# Trade Worldmark into HGVC Hawaii?



## GregT (Jul 14, 2009)

Has anyone had success trading Worldmark into the HGVC properties in Hawaii?   I'm visiting HGVC Waikoloa in November on a promotion package and am curious if anyone's been able to get there with WM.

Please advise and thanks!

Greg


----------



## alwysonvac (Jul 14, 2009)

Yes, a successful exchange was reported on the wmowners forum - http://wmowners.com/forum/viewtopic.php?t=20781


----------



## Sandy VDH (Jul 18, 2009)

Likely because a very small number of units were recently deposited.  I booked at HGVC kings land unit at same time.  I don't think any of the units are remaining.  It will be up to HGVC to decide to deposit more for 2009 or 2010.


----------



## alwysonvac (Jul 19, 2009)

Since HGVC is trying to sell in Hawaii, I believe HGVC is depositing more of their Hawaii villas with RCI. So this is a good time to try to get a RCI exchange. I would suggest trying to be as flexible as possible with your dates.  Don't know if we''ll see bulk deposits for the HGVC developed resorts in Hawaii once the HGVC resorts sell out. Search the TUG and TS4MS sighting boards for previous HGVC spacebankings in Hawaii.

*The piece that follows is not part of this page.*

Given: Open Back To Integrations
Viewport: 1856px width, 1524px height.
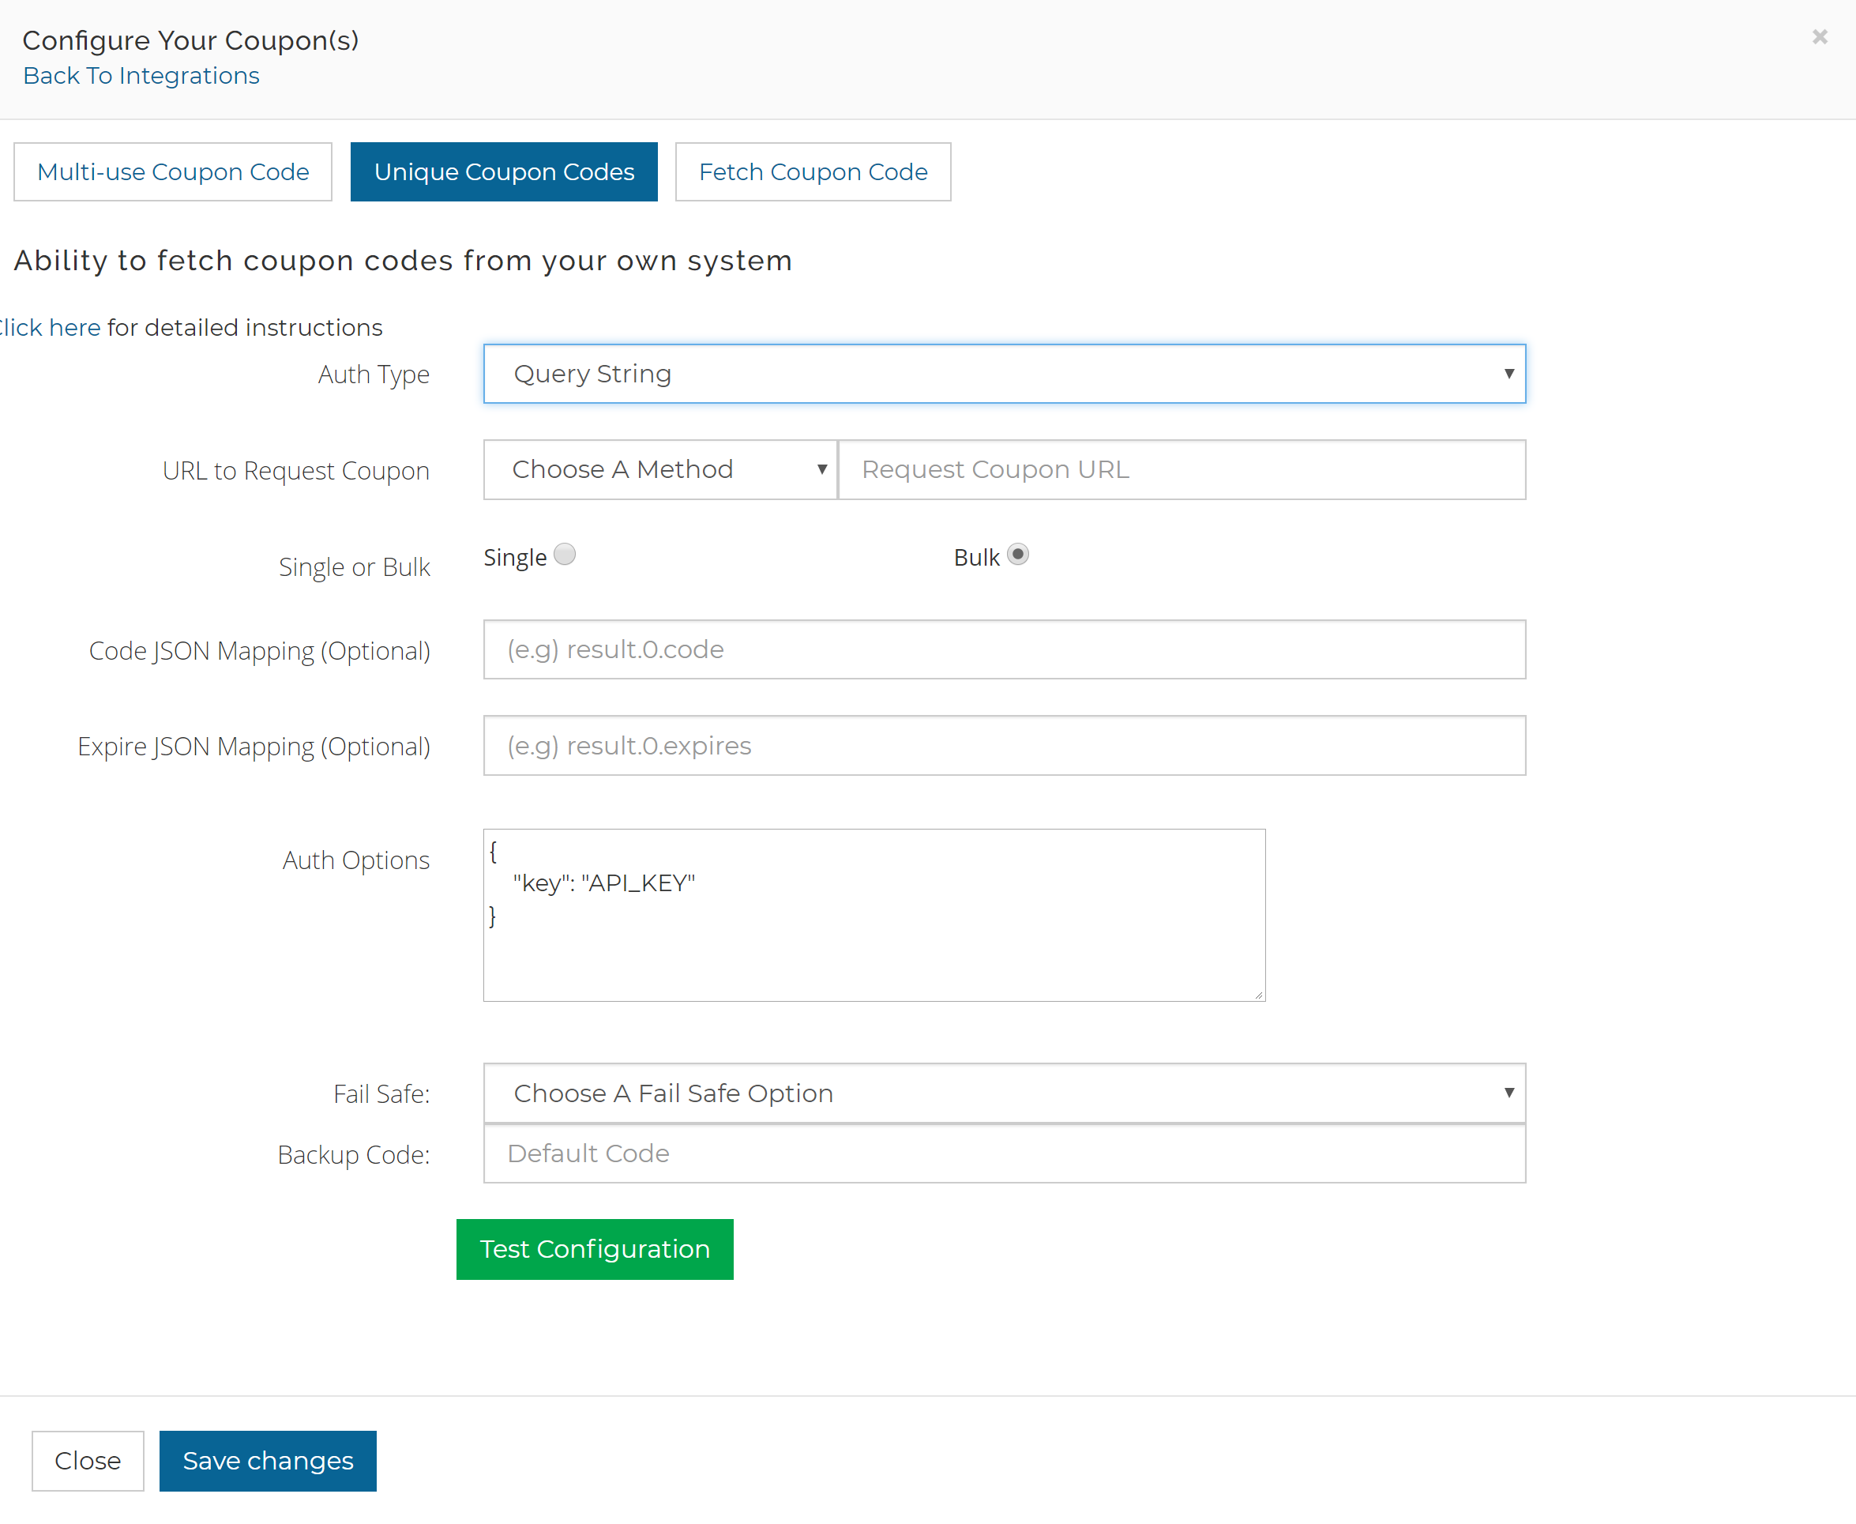Looking at the screenshot, I should pos(141,75).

Since the Fall of 2007, bulk spacebanking have been sighted for the following HGVC developed Hawaii resorts.
Hilton Grand Vacations Club at Hilton Hawaiian Village - The Kalia Tower (#7499) 
Hilton Grand Vacations Club at Hilton Hawaiian Village - The Lagoon Tower (#5996) 
Hilton Grand Vacations Club at Waikoloa Beach Resort (#8599) 

A few weeks have also been sighted this year at the following new HGVC developed Hawaii resorts as well (not in bulk yet)
Kings' Land by Hilton Grand Vacations Club (#7978) 
Grand Waikikian by Hilton Grand Vacations Club (#7977)


----------